Interaction of a paramagnetic analogue of oxaloacetate with citrate synthase.

Electron paramagnetic resonance studies have indicated that nitrosodisulfonate binds to pig heart citrate synthase. Titration of the enzyme with nitrosodisulfonate revealed several binding sites for the probe per subunit with one site (KD approximately 0.1 mM) having a greater affinity than the others. The substrate, oxaloacetate, competed very effectively for one of the nitrosodisulfonate binding sites (KD less than 10(-2) mM) at the same time eliminating the weaker probe binding sites.
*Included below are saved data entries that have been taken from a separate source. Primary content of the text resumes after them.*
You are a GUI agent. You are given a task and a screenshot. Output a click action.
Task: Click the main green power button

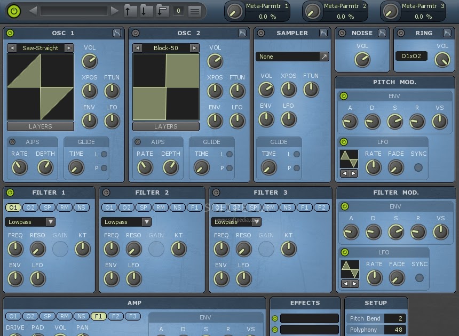[x=14, y=11]
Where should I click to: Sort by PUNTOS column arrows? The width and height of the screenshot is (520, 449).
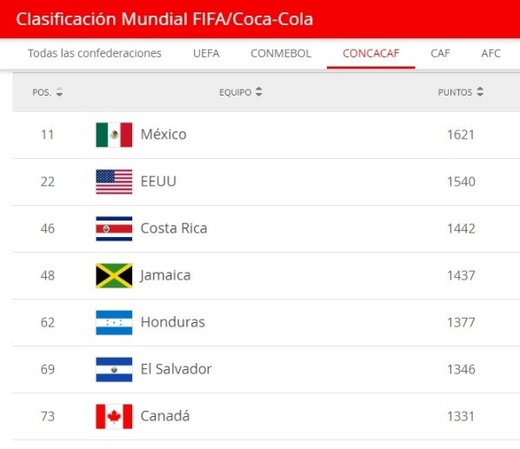480,92
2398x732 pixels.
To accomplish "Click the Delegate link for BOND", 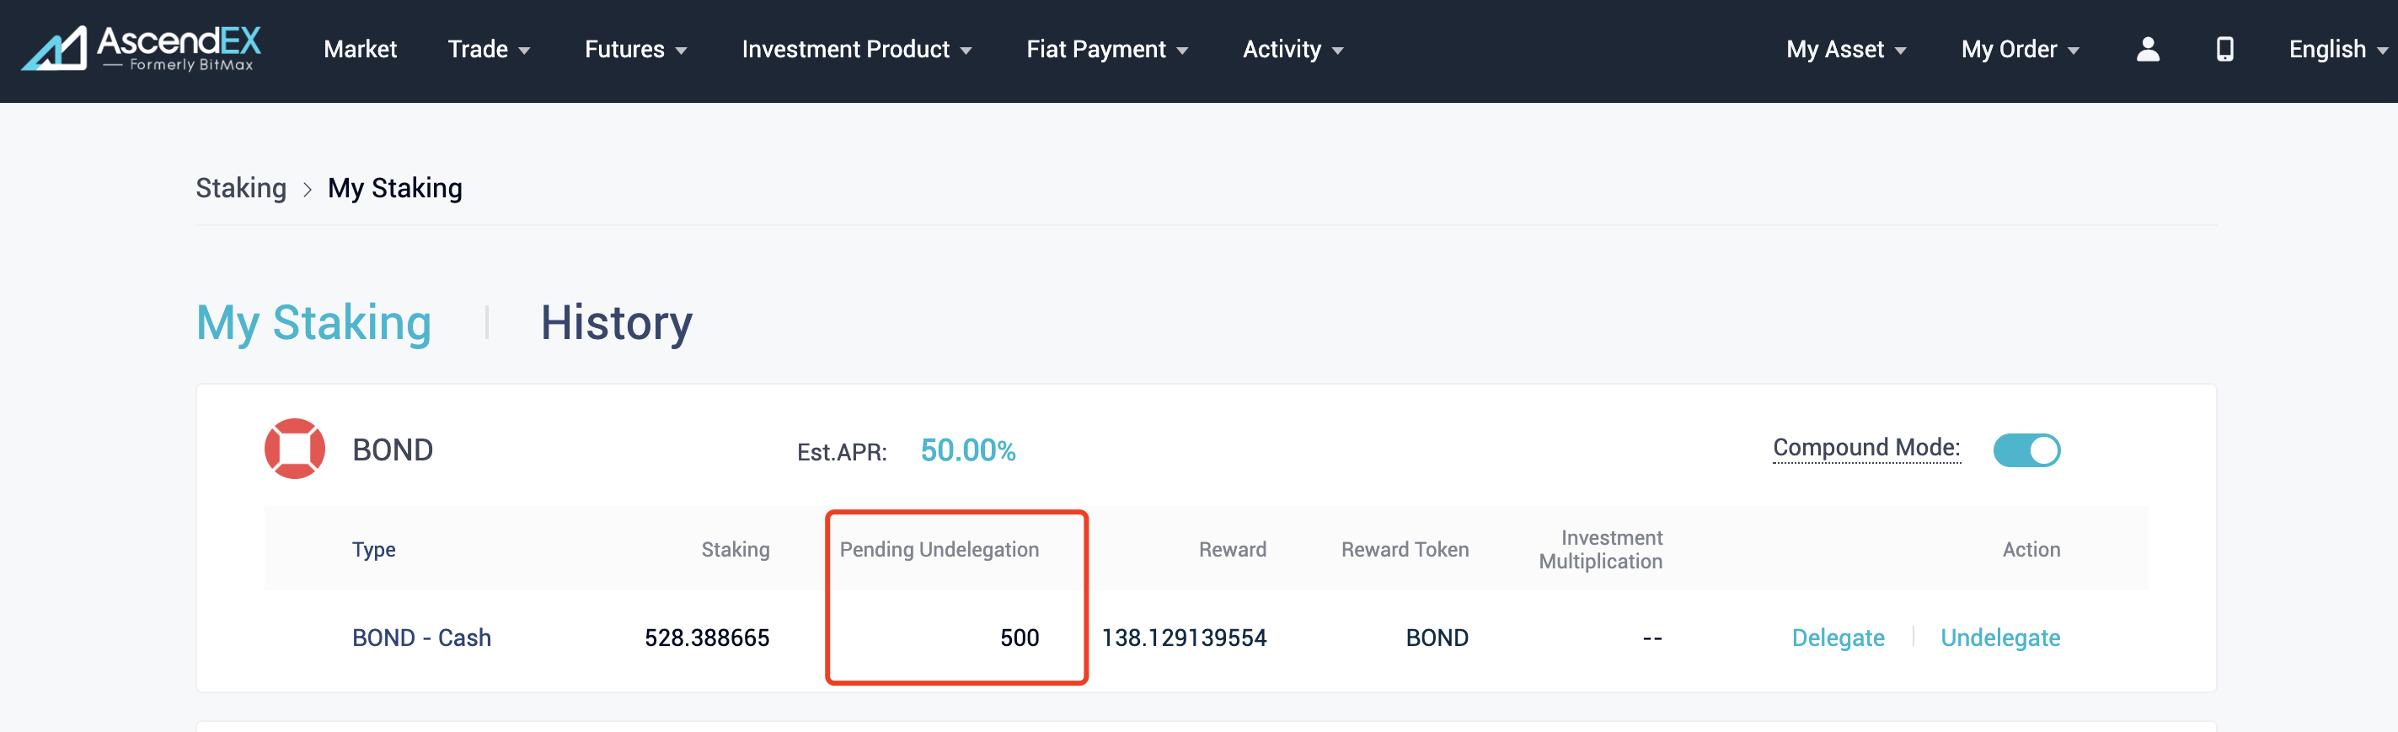I will coord(1837,638).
Citrate and (R)- and (S)-malates also displaced the probe. Failure to resolve low- and high-field shoulder in the high gain--high modulation electron paramagnetic resonance spectra of the enzyme--nitrosodisulfonate system indicated that the bound probe was "weakly immobilized". However, the electron paramagnetic resonance spectrum of the bound probe changed to one typical of a "strongly immobilized" nitroxide upon the addition of a saturating concentration of the substrate acetyl coenzyme A (acetyl-CoA) to the enzyme--nitrosodisulfonate system, indicating the formation of a ternary acetyl-CoA-enzyme-probe complex. Titration of the acetyl-CoA saturated enzyme with the probe indicated one binding site per subunit (KD = 0.37 mM). Thus, nitrosodisulfonate may be considered as a paramagnetic analogue of oxaloacetate in its interaction with citrate synthase. These results are compared with our previous studies with this enzyme, employing a spin-labeled acyl coenzyme A (acyl-CoA) derivative [Weidman, S. W., Drysdale, G. R., & Mildvan, A. S. (1973) Biochemistry 12, 1874--1883].